Coopérer avec le processus de coaching

Pour optimiser l’efficacité du ministère, il faut apprendre à coopérer avec le processus de coaching, qui doit rester stimulant et positif. Le ton des relations influence le bien-être des personnes, et le coaching de qualité s’en distingue par sa capacité à encourager et à valoriser. Dans l’Église, les soins systématiques sont rarement aussi valorisés que dans les hôpitaux, où la formation et les processus garantissent de meilleurs résultats.
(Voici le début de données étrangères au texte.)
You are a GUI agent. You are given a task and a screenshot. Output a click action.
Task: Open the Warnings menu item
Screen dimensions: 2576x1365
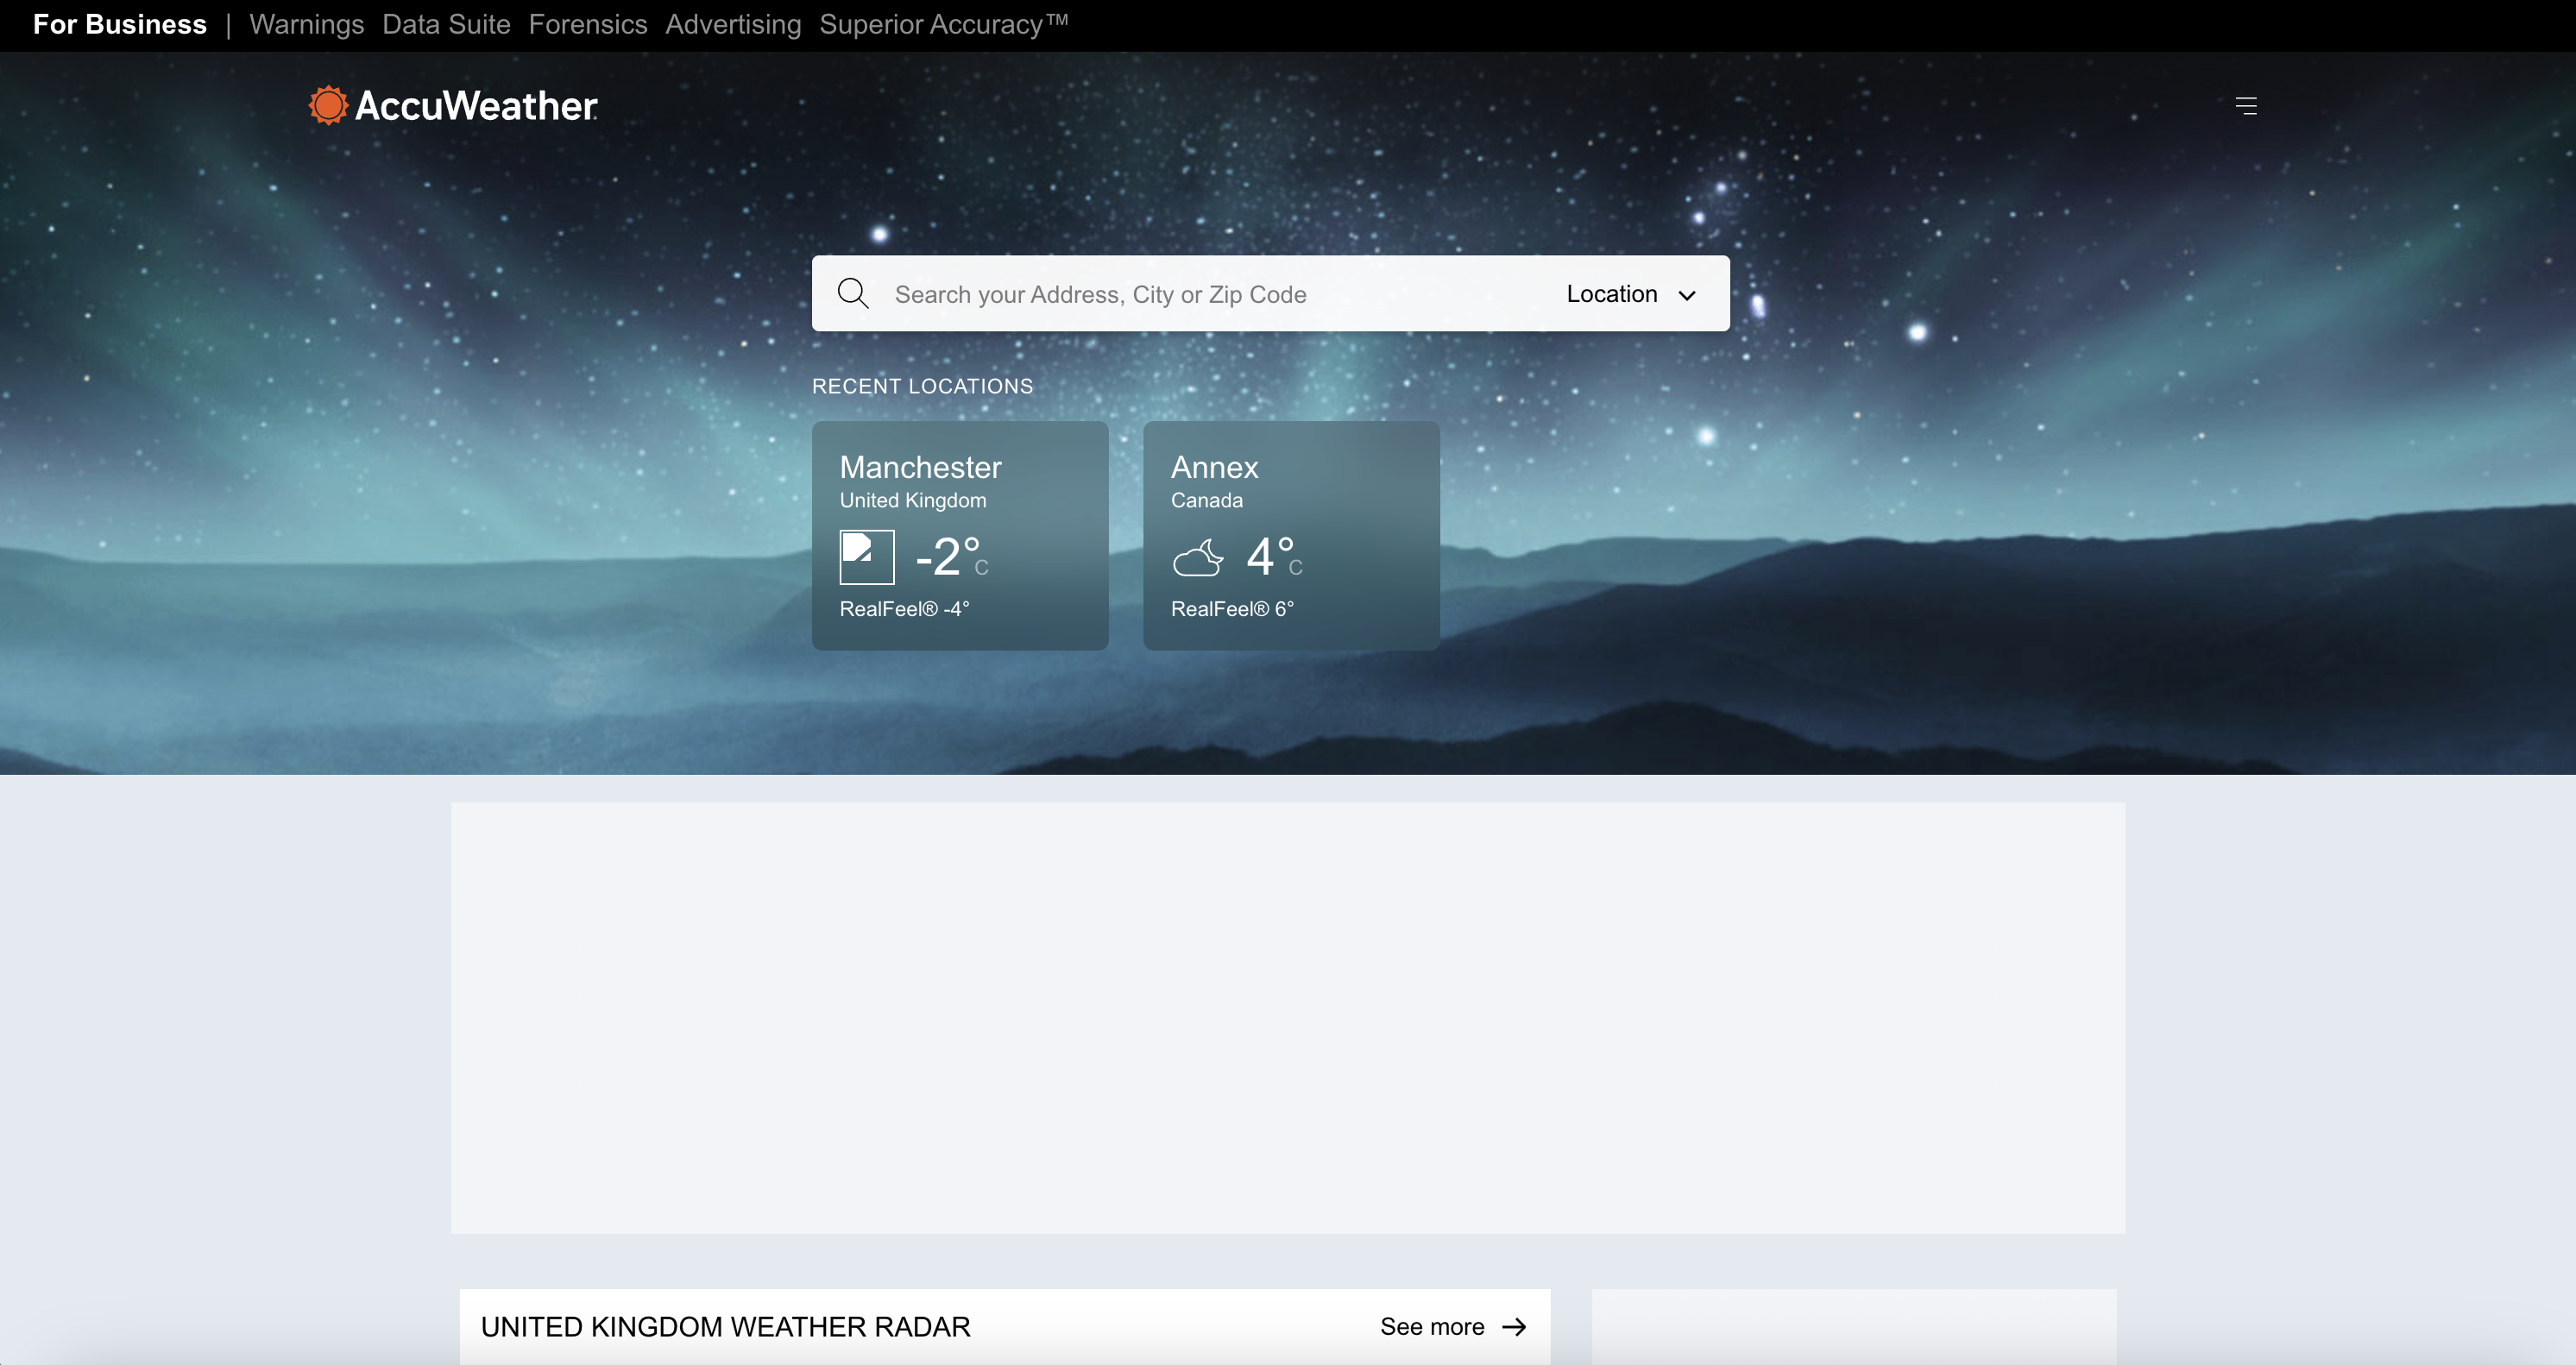(306, 25)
Historiquement, la communauté ecclésiale s’appuyait sur les mères pour l’accompagnement pastoral, mais l’évolution des structures familiales impose aujourd’hui une réflexion plus poussée sur la prise en charge des membres.

 

Les points clés du coaching

Le coaching comporte sept points clés, dont le premier est la présence : il faut être pleinement disponible pour la personne coachée, établir un lien et l’écouter activement. Dès le début, le coach doit se montrer affirmatif et valorisant, célébrant les succès et réaffirmant les valeurs qui les sous-tendent. Il s’agit de projeter une vision positive de l’avenir, en fixant des objectifs stimulants et atteignables.

 

L’expérience montre que l’accomplissement grandit avec le rêve, l’imagination, la pratique et les retours. Pour coopérer efficacement au coaching, il faut être indulgent avec soi-même, accepter les compliments sincères et célébrer les succès, même modestes. Au début, il est préférable de travailler sur un seul point à la fois et de progresser par petites étapes.

 

La soumission à l’autorité spirituelle

Enfin, la soumission à l’autorité est une valeur biblique précieuse. Les Écritures exhortent à être de bons disciples de ceux qui exercent une autorité spirituelle, car l’acceptation des conseils et des corrections permet de grandir dans la foi. Devenez une personne de grande foi en vous soumettant à l’autorité, en trouvant un référent pour votre ministère et en coopérant avec le processus de coaching, afin d’être une source de joie pour votre entourage.